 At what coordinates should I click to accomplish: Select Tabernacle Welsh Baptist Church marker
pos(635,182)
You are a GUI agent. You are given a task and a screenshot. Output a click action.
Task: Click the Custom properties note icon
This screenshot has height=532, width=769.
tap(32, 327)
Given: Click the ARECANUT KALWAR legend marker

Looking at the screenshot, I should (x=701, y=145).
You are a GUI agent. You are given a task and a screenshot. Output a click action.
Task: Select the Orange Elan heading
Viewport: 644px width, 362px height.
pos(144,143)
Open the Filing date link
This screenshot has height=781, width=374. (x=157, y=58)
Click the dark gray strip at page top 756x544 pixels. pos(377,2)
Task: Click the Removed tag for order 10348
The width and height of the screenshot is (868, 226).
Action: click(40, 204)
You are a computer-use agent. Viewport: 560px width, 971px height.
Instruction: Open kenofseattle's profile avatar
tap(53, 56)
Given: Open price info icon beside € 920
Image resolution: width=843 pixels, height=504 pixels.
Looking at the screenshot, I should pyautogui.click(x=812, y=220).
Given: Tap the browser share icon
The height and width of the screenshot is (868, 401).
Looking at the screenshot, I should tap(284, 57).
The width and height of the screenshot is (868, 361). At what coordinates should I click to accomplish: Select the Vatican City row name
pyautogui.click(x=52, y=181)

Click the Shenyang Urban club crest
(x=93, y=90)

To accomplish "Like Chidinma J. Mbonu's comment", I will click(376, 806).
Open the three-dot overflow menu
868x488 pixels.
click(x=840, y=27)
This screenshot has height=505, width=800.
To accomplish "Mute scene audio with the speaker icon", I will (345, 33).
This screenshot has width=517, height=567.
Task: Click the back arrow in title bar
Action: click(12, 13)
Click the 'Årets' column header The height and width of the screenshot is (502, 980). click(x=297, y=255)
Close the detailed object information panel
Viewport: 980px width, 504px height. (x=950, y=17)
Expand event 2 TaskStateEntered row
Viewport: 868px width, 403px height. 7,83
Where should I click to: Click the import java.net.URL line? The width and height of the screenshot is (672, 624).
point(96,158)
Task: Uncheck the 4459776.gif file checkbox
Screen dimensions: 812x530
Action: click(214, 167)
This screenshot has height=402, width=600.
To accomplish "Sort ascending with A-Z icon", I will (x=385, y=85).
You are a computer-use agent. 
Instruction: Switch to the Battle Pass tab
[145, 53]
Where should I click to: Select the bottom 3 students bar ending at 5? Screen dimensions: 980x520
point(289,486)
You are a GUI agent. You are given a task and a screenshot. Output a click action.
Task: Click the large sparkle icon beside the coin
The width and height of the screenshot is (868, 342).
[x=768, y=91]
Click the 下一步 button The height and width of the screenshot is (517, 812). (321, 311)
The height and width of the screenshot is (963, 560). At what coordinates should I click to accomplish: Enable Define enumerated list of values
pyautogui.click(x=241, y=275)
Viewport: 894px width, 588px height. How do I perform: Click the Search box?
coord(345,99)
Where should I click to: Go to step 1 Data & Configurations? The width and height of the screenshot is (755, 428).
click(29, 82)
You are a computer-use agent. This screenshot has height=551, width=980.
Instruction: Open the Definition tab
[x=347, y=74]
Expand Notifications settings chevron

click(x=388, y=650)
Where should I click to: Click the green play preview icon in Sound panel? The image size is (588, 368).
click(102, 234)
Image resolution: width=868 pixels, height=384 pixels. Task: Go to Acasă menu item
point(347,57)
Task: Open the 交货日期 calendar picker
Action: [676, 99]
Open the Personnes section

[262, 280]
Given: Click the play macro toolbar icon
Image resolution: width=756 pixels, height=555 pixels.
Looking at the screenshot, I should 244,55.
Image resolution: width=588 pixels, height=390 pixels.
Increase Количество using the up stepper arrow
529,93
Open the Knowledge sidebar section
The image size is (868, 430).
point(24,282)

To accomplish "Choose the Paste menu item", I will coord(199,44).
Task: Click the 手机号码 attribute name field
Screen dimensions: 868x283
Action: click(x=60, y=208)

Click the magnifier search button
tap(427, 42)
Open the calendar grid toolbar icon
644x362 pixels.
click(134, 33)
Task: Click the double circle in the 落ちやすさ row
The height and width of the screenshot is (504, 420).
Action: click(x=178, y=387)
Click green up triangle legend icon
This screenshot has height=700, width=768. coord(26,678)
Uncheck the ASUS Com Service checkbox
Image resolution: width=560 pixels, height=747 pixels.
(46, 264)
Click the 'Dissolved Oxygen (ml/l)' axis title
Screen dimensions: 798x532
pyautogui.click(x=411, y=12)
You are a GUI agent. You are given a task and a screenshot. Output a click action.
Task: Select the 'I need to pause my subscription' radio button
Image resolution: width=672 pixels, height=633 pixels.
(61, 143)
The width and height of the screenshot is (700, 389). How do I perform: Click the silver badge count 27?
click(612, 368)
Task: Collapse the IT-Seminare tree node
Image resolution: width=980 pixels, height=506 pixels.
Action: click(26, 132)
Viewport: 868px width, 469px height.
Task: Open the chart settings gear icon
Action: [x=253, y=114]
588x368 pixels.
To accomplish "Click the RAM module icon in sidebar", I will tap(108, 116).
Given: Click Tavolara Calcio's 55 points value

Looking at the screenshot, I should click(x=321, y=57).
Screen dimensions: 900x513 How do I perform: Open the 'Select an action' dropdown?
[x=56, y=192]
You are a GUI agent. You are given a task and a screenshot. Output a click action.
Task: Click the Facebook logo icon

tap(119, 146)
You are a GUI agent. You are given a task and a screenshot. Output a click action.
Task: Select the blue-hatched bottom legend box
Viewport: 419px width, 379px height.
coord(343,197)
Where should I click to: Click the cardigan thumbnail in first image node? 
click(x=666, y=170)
========================
**What to produce:** Write out every entry verbatim.

**Result below:**
 At what coordinates should I click to accomplish: Select Tabernacle Welsh Baptist Church marker
pos(635,182)
You are a GUI agent. You are given a task and a screenshot. Output a click action.
Task: Click the Custom properties note icon
This screenshot has height=532, width=769.
tap(32, 327)
Given: Click the ARECANUT KALWAR legend marker

Looking at the screenshot, I should (x=701, y=145).
You are a GUI agent. You are given a task and a screenshot. Output a click action.
Task: Select the Orange Elan heading
Viewport: 644px width, 362px height.
pos(144,143)
Open the Filing date link
This screenshot has height=781, width=374. (x=157, y=58)
Click the dark gray strip at page top 756x544 pixels. pos(377,2)
Task: Click the Removed tag for order 10348
The width and height of the screenshot is (868, 226).
Action: click(40, 204)
You are a computer-use agent. Viewport: 560px width, 971px height.
Instruction: Open kenofseattle's profile avatar
tap(53, 56)
Given: Open price info icon beside € 920
Image resolution: width=843 pixels, height=504 pixels.
Looking at the screenshot, I should pyautogui.click(x=812, y=220).
Given: Tap the browser share icon
The height and width of the screenshot is (868, 401).
Looking at the screenshot, I should tap(284, 57).
The width and height of the screenshot is (868, 361). At what coordinates should I click to accomplish: Select the Vatican City row name
pyautogui.click(x=52, y=181)

Click the Shenyang Urban club crest
(x=93, y=90)

To accomplish "Like Chidinma J. Mbonu's comment", I will click(376, 806).
Open the three-dot overflow menu
868x488 pixels.
click(x=840, y=27)
This screenshot has height=505, width=800.
To accomplish "Mute scene audio with the speaker icon", I will (345, 33).
This screenshot has width=517, height=567.
Task: Click the back arrow in title bar
Action: click(12, 13)
Click the 'Årets' column header The height and width of the screenshot is (502, 980). click(x=297, y=255)
Close the detailed object information panel
Viewport: 980px width, 504px height. (x=950, y=17)
Expand event 2 TaskStateEntered row
Viewport: 868px width, 403px height. 7,83
Where should I click to: Click the import java.net.URL line? The width and height of the screenshot is (672, 624).
point(96,158)
Task: Uncheck the 4459776.gif file checkbox
Screen dimensions: 812x530
Action: click(214, 167)
This screenshot has height=402, width=600.
To accomplish "Sort ascending with A-Z icon", I will (x=385, y=85).
You are a computer-use agent. 
Instruction: Switch to the Battle Pass tab
[145, 53]
Where should I click to: Select the bottom 3 students bar ending at 5? Screen dimensions: 980x520
point(289,486)
You are a GUI agent. You are given a task and a screenshot. Output a click action.
Task: Click the large sparkle icon beside the coin
The width and height of the screenshot is (868, 342).
[x=768, y=91]
Click the 下一步 button The height and width of the screenshot is (517, 812). (321, 311)
The height and width of the screenshot is (963, 560). At what coordinates should I click to accomplish: Enable Define enumerated list of values
pyautogui.click(x=241, y=275)
Viewport: 894px width, 588px height. How do I perform: Click the Search box?
coord(345,99)
Where should I click to: Go to step 1 Data & Configurations? The width and height of the screenshot is (755, 428).
click(29, 82)
You are a computer-use agent. This screenshot has height=551, width=980.
Instruction: Open the Definition tab
[x=347, y=74]
Expand Notifications settings chevron

click(x=388, y=650)
Where should I click to: Click the green play preview icon in Sound panel? The image size is (588, 368).
click(102, 234)
Image resolution: width=868 pixels, height=384 pixels. Task: Go to Acasă menu item
point(347,57)
Task: Open the 交货日期 calendar picker
Action: [676, 99]
Open the Personnes section

[262, 280]
Given: Click the play macro toolbar icon
Image resolution: width=756 pixels, height=555 pixels.
Looking at the screenshot, I should 244,55.
Image resolution: width=588 pixels, height=390 pixels.
Increase Количество using the up stepper arrow
529,93
Open the Knowledge sidebar section
The image size is (868, 430).
point(24,282)

To accomplish "Choose the Paste menu item", I will coord(199,44).
Task: Click the 手机号码 attribute name field
Screen dimensions: 868x283
Action: click(x=60, y=208)

Click the magnifier search button
tap(427, 42)
Open the calendar grid toolbar icon
644x362 pixels.
click(134, 33)
Task: Click the double circle in the 落ちやすさ row
The height and width of the screenshot is (504, 420).
Action: click(x=178, y=387)
Click green up triangle legend icon
This screenshot has height=700, width=768. coord(26,678)
Uncheck the ASUS Com Service checkbox
Image resolution: width=560 pixels, height=747 pixels.
(46, 264)
Click the 'Dissolved Oxygen (ml/l)' axis title
Screen dimensions: 798x532
pyautogui.click(x=411, y=12)
You are a GUI agent. You are given a task and a screenshot. Output a click action.
Task: Select the 'I need to pause my subscription' radio button
Image resolution: width=672 pixels, height=633 pixels.
(61, 143)
The width and height of the screenshot is (700, 389). How do I perform: Click the silver badge count 27?
click(612, 368)
Task: Collapse the IT-Seminare tree node
Image resolution: width=980 pixels, height=506 pixels.
Action: click(26, 132)
Viewport: 868px width, 469px height.
Task: Open the chart settings gear icon
Action: [x=253, y=114]
588x368 pixels.
To accomplish "Click the RAM module icon in sidebar", I will tap(108, 116).
Given: Click Tavolara Calcio's 55 points value

Looking at the screenshot, I should click(x=321, y=57).
Screen dimensions: 900x513 How do I perform: Open the 'Select an action' dropdown?
[x=56, y=192]
You are a GUI agent. You are given a task and a screenshot. Output a click action.
Task: Click the Facebook logo icon

tap(119, 146)
You are a GUI agent. You are given a task and a screenshot. Output a click action.
Task: Select the blue-hatched bottom legend box
Viewport: 419px width, 379px height.
coord(343,197)
Where should I click to: Click the cardigan thumbnail in first image node? 
click(x=666, y=170)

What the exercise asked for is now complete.